Celebrated around the world for his theories of special and general relativity, the young Albert Einstein was hailed as a bold, daring, revolutionary scientist. But as Einstein grew older, he became increasingly conservative and reactionary, especially when it came to quantum mechanics.

Einstein was a *determinist*. He believed in a certain world and disliked the inherently random, stochastic character of quantum mechanics. The idea that a cat could be in a superposition of being both dead and alive seemed totally absurd to Einstein. Clearly, something was missing from quantum mechanics, something which would take away this uncertainty and fuzziness. Notice that Einstein was not claiming that quantum mechanics was *incorrect*. He merely believed quantum theory offered an *incomplete* picture of the nature of reality.

*Niels Bohr (left) and Albert Einstein (right).*

His greatest opponent at that time was the Copenhagen scientist Niels Bohr, who had no such difficulties with quantum mechanics. The two giants entered into one of the fiercest public debates in the history of science. Thought experiment after thought experiment, Einstein tried to reveal the fatal flaws in the formalism of quantum mechanics, but Bohr remained unimpressed by Einstein's arguments. When Einstein told him that "God does not play dice with the universe", Bohr bitterly responded: "Stop telling God what to do."

# The EPR paradox

But in 1935, Einstein believed he had finally found the Achilles' heel of quantum theory. Engraved in the formalism of quantum mechanics was a concept so bizarre and counter to our classically oriented minds, Einstein was convinced it held the key to proving quantum mechanics incomplete. The concept came to be called *entanglement* (or *Verschränkung*) by Erwin Schrödinger who referred to it as "*the* characteristic trait of quantum mechanics that enforces its entire departure from classical lines of thought."

Basically, whenever two particles interact, they become *entangled*. That is, their properties become inextricably connected, and remain so even when the particles separate at a later time by flying off in opposite directions. At first hearing, this idea of entanglement might sound rather innocent, but its consequences are so strange and ridiculous they defy common sense. Here was something so baffling it just had to be wrong.

*Artistic depiction of two entangled atoms.*

So in a last heroic attempt to prove quantum mechanics incomplete, Einstein teamed up with two of his postdoctoral research associates at the Institute for Advanced Study — Boris Podolsky and Nathan Rosen. Together, they wrote a paper titled "*Can Quantum Mechanical Description of Physical Reality be Considered Complete*?" in which they introduced an intriguing Gedankenexperiment, which came to be known as the *EPR paradox* (for Einstein, Podolsky and Rosen).

> _Stated problem A_:
Update the passage on Einstein and quantum mechanics, starting at "Einstein was a" and ending at "nature of reality.", by changing "fuzziness" to "vagueness", and write out that stretch in full.
> _Stated problem B_:
Continue the passage on Einstein and quantum mechanics from its final sentence.
The data are not needed for this work.

> _Dataset content_:
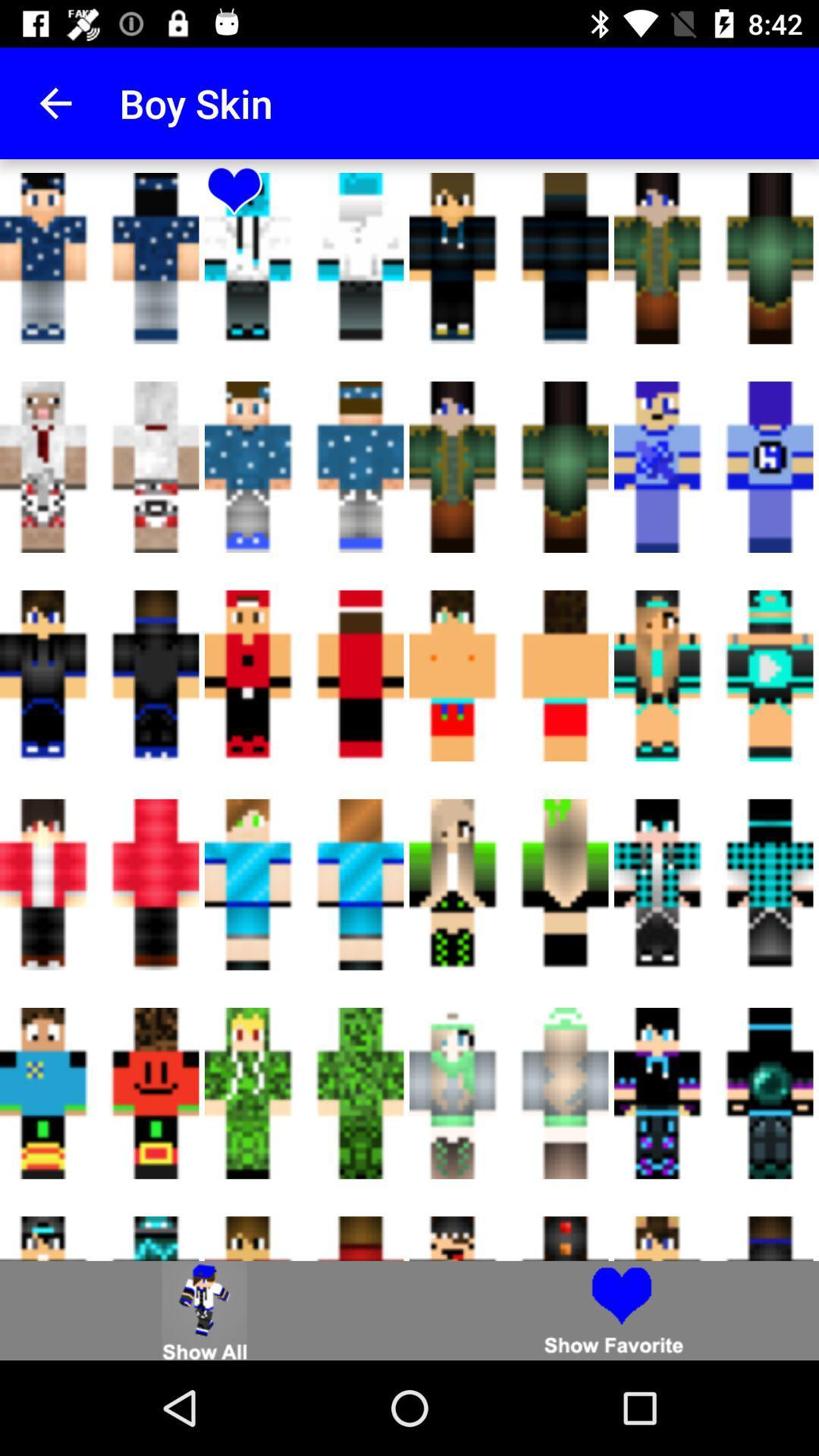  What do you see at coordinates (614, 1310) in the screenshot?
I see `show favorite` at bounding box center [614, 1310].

> _Exercise response A_:
Einstein was a *determinist*. He believed in a certain world and disliked the inherently random, stochastic character of quantum mechanics. The idea that a cat could be in a superposition of being both dead and alive seemed totally absurd to Einstein. Clearly, something was missing from quantum mechanics, something which would take away this uncertainty and vagueness. Notice that Einstein was not claiming that quantum mechanics was *incorrect*. He merely believed quantum theory offered an *incomplete* picture of the nature of reality.

> _Exercise response B_:
The aim of this post is to look in some detail at the EPR paradox, which was intended to highlight the intrinsic weirdness of quantum entanglement in order to substantiate their claim that the formalism of quantum theory was only sketchy and incomplete. Regrettably, the crux of the EPR paradox has often been misunderstood in the past. So in order to prevent this from happening again, I believe it will be best to proceed in small steps.

One way of doing this is by telling you the story of *Dr. Bertlmann* — a bright yet somewhat eccentric scientist who was known far and wide for his unusual taste in clothing. There are two versions of the story: the *classical* version and the *quantum* version. Now, since there's nothing deeply mysterious about the classical version, we'll start with that one. The quantum version, on the other hand, is just the EPR paradox in disguise and will lead us straight into the heart of the problem. Here we go!

# The curious case of Dr. Bertlmann's socks

Dr. Bertlmann loved socks, particularly flashy coloured socks. In his late teens, "as a protest against the establishment", Bertlmann got in the rather bizarre habit of never wearing matching pairs again, and he kept on doing so for the rest of his life. To be specific, whenever you saw him walking into the room with a purple striped sock on one foot, you could be absolutely certain he was wearing a yellow dotted sock on the other.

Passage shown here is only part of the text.